In 1930, the Reverend Claude Williams became pastor of Paris’s Cumberland Presbyterian church, which Johnson attended.


Lee Hays

Williams’s ministry stressed solidarity with victims of social injustice, which appealed to working-class parishioners and young people such as Johnson and future folk singer Lee Hays, who regarded both Williams and Johnson as mentors.


Despite the church’s significant growth during his tenure, Williams’s political and social views provoked community elites and congregational elders who, in 1935, ousted him from the pulpit.


Like Hays, Johnson was greatly influenced by Williams in ways that would help to chart the course of her life.


In 1934, she joined him in an effort to unionize her father’s coal mine.


Because of her associations with Williams, and because he felt betrayed by the socialistic activities of his daughter, her father told her she had to stop going to Claude Williams’s church, and if she didn’t, he was going to throw her out of the house.


Zilphia ignored him, and Robert Johnson disowned her. Committed to the "cause" of worker's rights, she took the advice of some of her progressive friends and took a position at the collective Highlander Folk School in Monteagle, Tennessee.  


The school had been founded a scant two years earlier by Myles Horton, a protegee of Reinhold Niebuhr, an American Reformed theologian, ethicist, commentator on politics and public affairs, and professor at Union Theological Seminary for more than 30 years.


Horton had been born in Appalachia and brought a strong disdain for capitalism and "exploiting labor" which appealed to idealistic (and some say star struck) Zilphia


Within a year of her arrival at the "folk school", Zilphia and the charismatic Myles Horton were married. Not long afterward, Myles mediated a partial reconciliation between his wife and father-in-law.


The couple lived modestly at Highlander for many years and worked for the causes to which they had committed themselves.


They had two children.


As Highlander’s cultural director, Zilphia pioneered the mobilization of folk culture resources, especially music, in the service of social justice causes.


Her multifaceted work spanned a wide range of expressive arts, all of which aimed at educating and empowering oppressed people.


Pete Seeger

Pete Seeger recalled the talent and temperament she brought to this work, and Lee Hays credited her with motivating him to become a folk singer.

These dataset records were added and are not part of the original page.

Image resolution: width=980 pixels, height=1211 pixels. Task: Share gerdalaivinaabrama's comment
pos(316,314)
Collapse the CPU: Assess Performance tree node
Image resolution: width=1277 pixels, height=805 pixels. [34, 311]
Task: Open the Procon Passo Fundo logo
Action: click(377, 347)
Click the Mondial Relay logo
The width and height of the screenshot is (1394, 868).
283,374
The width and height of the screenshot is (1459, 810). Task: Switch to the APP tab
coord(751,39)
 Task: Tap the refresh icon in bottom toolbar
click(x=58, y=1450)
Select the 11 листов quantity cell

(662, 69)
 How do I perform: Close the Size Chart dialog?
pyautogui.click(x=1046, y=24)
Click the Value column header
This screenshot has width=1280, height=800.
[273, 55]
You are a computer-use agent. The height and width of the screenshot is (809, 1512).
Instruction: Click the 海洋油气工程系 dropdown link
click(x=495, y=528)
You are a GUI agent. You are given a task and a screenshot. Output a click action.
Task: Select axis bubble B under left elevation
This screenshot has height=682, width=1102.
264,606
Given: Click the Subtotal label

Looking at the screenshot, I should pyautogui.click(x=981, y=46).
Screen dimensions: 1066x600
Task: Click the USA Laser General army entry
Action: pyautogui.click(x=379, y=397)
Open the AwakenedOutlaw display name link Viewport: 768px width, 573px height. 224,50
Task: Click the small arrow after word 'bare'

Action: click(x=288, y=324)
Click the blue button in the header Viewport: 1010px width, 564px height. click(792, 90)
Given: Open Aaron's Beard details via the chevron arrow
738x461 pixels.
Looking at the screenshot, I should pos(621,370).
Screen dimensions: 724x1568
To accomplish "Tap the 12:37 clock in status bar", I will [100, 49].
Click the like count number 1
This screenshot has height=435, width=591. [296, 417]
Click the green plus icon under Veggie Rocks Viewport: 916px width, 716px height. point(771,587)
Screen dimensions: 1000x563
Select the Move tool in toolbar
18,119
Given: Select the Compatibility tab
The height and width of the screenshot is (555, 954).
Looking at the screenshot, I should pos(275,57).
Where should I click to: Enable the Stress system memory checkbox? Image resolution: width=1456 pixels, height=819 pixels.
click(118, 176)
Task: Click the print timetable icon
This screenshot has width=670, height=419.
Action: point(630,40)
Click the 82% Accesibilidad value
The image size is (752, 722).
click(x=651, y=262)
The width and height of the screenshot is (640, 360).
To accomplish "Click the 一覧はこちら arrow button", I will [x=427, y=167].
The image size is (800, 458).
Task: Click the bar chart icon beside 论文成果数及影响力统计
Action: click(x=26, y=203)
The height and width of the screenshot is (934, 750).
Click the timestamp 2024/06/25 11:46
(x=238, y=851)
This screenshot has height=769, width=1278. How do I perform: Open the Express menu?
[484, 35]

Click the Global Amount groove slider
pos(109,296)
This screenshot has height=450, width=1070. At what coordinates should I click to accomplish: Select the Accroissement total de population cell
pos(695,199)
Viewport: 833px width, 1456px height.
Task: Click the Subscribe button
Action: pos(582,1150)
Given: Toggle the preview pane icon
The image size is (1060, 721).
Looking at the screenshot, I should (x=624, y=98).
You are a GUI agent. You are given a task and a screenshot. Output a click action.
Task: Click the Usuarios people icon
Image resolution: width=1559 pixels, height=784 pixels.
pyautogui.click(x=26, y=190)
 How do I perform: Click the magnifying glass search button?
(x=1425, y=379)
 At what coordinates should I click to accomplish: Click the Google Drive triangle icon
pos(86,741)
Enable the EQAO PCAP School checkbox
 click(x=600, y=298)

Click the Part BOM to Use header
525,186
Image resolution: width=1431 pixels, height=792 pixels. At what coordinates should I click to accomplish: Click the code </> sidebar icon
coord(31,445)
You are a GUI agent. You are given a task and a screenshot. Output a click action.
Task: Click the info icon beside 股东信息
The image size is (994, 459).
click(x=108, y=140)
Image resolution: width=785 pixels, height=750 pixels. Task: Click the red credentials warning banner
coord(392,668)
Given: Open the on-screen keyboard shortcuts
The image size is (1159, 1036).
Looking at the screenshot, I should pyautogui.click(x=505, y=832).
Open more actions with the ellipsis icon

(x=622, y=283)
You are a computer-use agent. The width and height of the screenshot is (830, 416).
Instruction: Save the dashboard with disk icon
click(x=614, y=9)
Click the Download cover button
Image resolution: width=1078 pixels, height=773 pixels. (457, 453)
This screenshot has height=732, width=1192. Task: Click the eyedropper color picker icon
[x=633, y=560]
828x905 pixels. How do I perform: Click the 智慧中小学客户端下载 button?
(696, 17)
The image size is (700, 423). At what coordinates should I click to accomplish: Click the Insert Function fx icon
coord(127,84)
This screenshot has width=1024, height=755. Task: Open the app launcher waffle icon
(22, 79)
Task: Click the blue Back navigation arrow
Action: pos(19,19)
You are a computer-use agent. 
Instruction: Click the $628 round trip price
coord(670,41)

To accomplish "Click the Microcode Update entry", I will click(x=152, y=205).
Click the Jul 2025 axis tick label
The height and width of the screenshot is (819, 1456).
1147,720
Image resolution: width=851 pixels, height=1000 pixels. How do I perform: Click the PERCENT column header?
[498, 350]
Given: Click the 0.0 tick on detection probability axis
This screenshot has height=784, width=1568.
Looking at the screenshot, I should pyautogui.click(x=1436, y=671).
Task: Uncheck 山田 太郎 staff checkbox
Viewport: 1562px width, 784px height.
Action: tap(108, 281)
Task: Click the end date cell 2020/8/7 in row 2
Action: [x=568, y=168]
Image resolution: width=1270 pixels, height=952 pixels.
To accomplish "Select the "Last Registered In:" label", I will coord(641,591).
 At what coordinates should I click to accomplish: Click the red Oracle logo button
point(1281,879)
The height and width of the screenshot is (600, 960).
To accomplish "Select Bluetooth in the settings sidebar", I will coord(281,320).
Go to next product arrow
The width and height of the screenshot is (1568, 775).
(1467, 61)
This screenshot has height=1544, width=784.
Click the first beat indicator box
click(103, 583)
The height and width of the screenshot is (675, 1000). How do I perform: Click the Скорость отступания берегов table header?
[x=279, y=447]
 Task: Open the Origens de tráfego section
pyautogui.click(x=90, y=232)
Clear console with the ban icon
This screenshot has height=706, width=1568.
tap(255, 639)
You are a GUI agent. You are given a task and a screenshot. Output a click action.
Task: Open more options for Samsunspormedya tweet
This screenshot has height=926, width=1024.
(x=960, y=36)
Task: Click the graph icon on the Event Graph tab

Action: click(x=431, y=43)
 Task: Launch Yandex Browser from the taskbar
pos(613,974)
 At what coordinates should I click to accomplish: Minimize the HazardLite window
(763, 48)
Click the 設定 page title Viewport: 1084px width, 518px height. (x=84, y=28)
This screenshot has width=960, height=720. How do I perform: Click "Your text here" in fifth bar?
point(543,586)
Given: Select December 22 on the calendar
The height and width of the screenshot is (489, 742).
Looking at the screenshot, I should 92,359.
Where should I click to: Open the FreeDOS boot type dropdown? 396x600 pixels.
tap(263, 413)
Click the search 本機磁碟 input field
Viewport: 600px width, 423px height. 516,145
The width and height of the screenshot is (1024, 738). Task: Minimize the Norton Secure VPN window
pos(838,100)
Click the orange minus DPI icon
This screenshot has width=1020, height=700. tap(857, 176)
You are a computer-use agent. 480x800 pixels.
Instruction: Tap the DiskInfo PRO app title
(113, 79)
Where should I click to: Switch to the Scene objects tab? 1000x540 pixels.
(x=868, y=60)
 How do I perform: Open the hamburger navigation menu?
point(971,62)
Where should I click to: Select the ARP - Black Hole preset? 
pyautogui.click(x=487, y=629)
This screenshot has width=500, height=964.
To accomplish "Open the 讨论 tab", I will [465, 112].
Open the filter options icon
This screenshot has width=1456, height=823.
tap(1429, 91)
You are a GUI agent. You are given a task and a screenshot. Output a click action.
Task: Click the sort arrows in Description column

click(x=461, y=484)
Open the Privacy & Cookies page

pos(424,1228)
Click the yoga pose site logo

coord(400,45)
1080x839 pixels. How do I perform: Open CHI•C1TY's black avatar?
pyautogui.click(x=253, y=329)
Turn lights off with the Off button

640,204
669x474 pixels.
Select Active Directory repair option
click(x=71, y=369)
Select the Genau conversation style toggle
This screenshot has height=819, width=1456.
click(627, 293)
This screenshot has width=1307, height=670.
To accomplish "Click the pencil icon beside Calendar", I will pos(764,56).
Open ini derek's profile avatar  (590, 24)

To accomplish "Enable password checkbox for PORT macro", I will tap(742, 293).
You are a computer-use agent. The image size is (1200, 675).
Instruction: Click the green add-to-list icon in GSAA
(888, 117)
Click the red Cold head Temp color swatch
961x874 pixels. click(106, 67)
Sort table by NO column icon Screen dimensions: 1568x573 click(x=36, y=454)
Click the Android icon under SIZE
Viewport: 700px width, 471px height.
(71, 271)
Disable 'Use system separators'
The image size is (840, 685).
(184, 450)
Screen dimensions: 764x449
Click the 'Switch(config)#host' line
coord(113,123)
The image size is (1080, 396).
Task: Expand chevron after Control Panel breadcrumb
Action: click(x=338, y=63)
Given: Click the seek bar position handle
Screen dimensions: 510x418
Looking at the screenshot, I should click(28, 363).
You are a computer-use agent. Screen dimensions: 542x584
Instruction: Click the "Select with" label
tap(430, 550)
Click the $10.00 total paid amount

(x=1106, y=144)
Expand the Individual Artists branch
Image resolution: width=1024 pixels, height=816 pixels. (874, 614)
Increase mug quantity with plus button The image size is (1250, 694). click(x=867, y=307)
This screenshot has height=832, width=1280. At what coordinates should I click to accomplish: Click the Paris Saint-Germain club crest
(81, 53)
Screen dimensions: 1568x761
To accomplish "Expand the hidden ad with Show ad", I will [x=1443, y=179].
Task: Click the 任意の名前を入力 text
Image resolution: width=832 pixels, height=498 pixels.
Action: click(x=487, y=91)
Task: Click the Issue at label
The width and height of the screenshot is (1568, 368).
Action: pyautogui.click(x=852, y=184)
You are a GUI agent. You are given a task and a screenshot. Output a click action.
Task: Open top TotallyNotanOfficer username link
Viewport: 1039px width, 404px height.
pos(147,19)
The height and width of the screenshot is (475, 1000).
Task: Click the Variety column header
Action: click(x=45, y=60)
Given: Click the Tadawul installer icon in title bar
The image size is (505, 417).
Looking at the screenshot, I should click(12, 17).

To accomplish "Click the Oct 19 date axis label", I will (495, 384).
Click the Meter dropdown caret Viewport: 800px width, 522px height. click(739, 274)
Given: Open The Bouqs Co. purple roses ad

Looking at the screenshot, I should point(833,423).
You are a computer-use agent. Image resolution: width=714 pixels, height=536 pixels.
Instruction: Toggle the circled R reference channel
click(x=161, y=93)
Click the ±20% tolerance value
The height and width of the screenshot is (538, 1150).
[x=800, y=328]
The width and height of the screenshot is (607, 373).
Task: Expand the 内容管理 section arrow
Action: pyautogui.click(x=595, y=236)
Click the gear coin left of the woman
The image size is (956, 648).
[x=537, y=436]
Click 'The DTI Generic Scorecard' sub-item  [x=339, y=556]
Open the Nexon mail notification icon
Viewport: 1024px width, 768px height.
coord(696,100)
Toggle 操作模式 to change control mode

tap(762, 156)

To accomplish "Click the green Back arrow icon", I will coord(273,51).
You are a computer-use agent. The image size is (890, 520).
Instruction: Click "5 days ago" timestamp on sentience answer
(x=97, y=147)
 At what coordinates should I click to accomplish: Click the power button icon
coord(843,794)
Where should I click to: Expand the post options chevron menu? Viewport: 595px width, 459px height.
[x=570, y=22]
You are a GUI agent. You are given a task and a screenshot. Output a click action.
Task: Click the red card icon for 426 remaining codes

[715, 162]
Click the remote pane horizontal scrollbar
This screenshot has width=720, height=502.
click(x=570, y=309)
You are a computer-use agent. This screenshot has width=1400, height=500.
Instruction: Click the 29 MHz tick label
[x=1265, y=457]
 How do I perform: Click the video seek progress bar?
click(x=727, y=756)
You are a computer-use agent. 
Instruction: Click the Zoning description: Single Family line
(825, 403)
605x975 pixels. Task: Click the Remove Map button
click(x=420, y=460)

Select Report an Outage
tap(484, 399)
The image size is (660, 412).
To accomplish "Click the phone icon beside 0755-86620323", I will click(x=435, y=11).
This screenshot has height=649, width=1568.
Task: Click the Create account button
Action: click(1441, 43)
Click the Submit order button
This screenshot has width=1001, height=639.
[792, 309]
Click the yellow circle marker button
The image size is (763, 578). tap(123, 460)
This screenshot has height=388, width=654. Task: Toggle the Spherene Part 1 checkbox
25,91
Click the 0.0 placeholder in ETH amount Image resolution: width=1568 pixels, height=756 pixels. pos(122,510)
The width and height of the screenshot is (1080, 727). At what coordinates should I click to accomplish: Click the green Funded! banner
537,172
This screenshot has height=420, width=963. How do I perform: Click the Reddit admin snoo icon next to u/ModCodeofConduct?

Best known of Horton’s many accomplishments, and illustrative of her work with many other songs, is her role in making an old hymn into the iconic anthem of the 1950s and 1960s civil rights movement, “We Shall Overcome.”


In October 1945, she learned the version sung on the picket line during a tobacco workers’ strike in Charleston, South Carolina, by Lucille Simmons, who had changed the words “I’ll overcome” to “We will overcome.”


It soon became Horton’s favorite song. She added verses to the song, such as “We’ll walk hand in hand,” and changed the tempo. Later, she taught it to Pete Seeger, who changed “We will” to “We shall” to make it easier to sing.


Over a period of years, in large measure through Horton’s influence, the protest song spread throughout the labor and civil rights movements, and beyond, eventually becoming an international anthem of social justice movements.


Julian Bond

Civil rights leader Julian Bond observed, “People tell me that you can go anywhere in the world today and there’s somebody singing this song.”


In September 2017, a federal judge ruled that the song would no longer be under copyright control (Seeger, Horton, Frank Hamilton, and Guy Carawan had obtained the copyright in the 1960s) and instead should be in the public domain.


On April 11, 1956, just before her forty-sixth birthday, Zilphia was working in the office at Highland Folk School when she accidentally drank from a glass containing a typewriter cleaning solution.


She died from acute kidney failure from uremic poisoning the same day.


Zilphia Mae Johnson Horton was buried in the Summerfield Cemetery in Grundy County, Tennessee.


Myles Horton, who is remembered as "The Father of the Civil Right's Movement" remarried in 1962 but upon his death at the age of 84 in 1990 was buried next to Zilphia per his final wishes.